I’ve been using Claude Desktop and Claude Code for months. They work, and I like them. But I keep wanting more — more automation, more local control, more flexibility. (Okay, I fully admit–I want an AI assistant.) That itch led me down a week-long rabbit hole of experiments that went sideways in almost every possible way.
Attempt One: OpenClaw on Kubernetes
My homelab runs Kubernetes, so naturally my first instinct was to throw OpenClaw on it. That did not go well — not because OpenClaw won’t run on Kubernetes, but because I didn’t know enough about it to make it work. I was expecting plug-and-play and got a pile of YAML to debug instead. I gave up.
Attempt Two: Running It Locally ($10 Lesson)
I spun OpenClaw up on my regular machine instead. This required buying Claude API credits (separate from my Claude subscription too). Those credits were gone in an hour – but the failure taught me something.
I hadn’t thought about model selection at all. I was just running whatever was default, and expensive models add up fast. That led me to OpenRouter – a single endpoint that routes across many models and lets you pick (or auto-select) based on cost and capability. Didn’t know that was a thing. Useful.
Attempt Three: Managed OpenClaw (Too Good to Last)
I found a free-tier managed OpenClaw that actually worked well. I got comfortable with it, started exploring tools and Composio integrations, and was just getting into the interesting parts — when it announced a shutdown. A few days later, it was gone.
Short-lived, but it pointed me toward what I actually want out of this setup. I’ll be circling back to tools and Composio once I have a stable foundation.
Attempt Four: Vellum
I looked into Vellum, thinking I was getting something I could run locally or wire up to an open-source model. Instead, it made it very easy to end up on a paid model path, and I burned through the free-tier credits inside an hour. When I tried to switch to a different model, I couldn’t figure out how to get back. I just deleted it. (I may owe them $0.28 – they can try to collect. I’ll pay if they also take my feedback and implement it.)
Attempt Five: Ollama + OpenClaw on My Mac Studio
My Mac Studio has 32 GB of unified memory, so I figured it was a reasonable local host. I grabbed the first model I’d seen recommended — qwen3-coder — and fired it up.
That was fun! It immediately consumed all 32 GB and brought my machine to a halt.
So: model size matters. Unified memory is fast, but when the desktop, containers, a 3D printer slicer, and 84 browser tabs are all competing for the same pool – and then you add a large model on top – it’s a problem. I ended up customizing a model to shrink it down to a size that actually fits in memory. It doesn’t perform well yet, but it runs. I’ve also started learning the difference between model families, quantization levels, and parameter counts — none of which I wanted to care about, but here we are.
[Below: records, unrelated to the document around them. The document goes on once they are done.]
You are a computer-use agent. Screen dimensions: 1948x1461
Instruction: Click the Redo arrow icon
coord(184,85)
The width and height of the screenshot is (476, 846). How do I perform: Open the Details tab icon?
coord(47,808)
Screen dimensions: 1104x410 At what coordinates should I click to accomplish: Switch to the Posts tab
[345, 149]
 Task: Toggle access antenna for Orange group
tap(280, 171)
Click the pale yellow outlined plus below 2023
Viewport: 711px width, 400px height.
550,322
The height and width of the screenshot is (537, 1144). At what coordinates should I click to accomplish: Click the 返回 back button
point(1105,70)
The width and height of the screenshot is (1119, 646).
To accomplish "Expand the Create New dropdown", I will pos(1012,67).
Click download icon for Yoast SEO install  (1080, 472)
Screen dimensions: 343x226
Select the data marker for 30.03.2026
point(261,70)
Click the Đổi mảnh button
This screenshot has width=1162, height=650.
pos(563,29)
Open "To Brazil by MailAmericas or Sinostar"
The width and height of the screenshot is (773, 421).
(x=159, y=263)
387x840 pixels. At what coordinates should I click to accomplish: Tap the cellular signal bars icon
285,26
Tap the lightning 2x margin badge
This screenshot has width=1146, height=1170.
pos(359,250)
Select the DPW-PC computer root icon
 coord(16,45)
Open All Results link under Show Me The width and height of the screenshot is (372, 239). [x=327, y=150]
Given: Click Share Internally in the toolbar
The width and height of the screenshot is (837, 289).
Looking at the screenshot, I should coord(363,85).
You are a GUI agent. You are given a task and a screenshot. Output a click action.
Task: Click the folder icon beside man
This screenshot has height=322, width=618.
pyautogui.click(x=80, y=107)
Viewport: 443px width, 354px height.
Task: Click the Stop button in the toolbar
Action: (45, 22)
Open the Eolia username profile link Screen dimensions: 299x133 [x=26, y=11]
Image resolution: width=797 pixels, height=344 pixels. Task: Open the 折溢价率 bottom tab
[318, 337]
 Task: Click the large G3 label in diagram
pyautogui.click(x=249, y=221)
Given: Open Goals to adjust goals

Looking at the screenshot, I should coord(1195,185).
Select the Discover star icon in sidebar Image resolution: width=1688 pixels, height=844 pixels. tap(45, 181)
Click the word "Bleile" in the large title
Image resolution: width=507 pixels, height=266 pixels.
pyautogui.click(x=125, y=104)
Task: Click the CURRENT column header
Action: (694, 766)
The other thing I noticed: running inference locally is slow. Uncomfortably slow. I don’t yet understand why my hardware isn’t keeping up, and that’s the next thing I need to figure out.
Where I Am Now
I still don’t have a local AI setup that I’d call working. Things technically run, but performance isn’t there yet. The list of open questions looks something like:
- Why is local inference so slow on this hardware, and what can I adjust?
- What model actually fits in memory and performs well enough to be useful?
- How do I add tools and Composio to my OpenClaw setup?
The honest truth is that I came into this wanting something that just works. That’s not where local AI is right now — at least not for someone coming in without already knowing the ecosystem. I’m clearly late to this game.
For now, I’m back to Claude. I’ll keep using it as my daily driver while I continue to experiment on the side. But I’m learning, and I at least know what questions to ask now.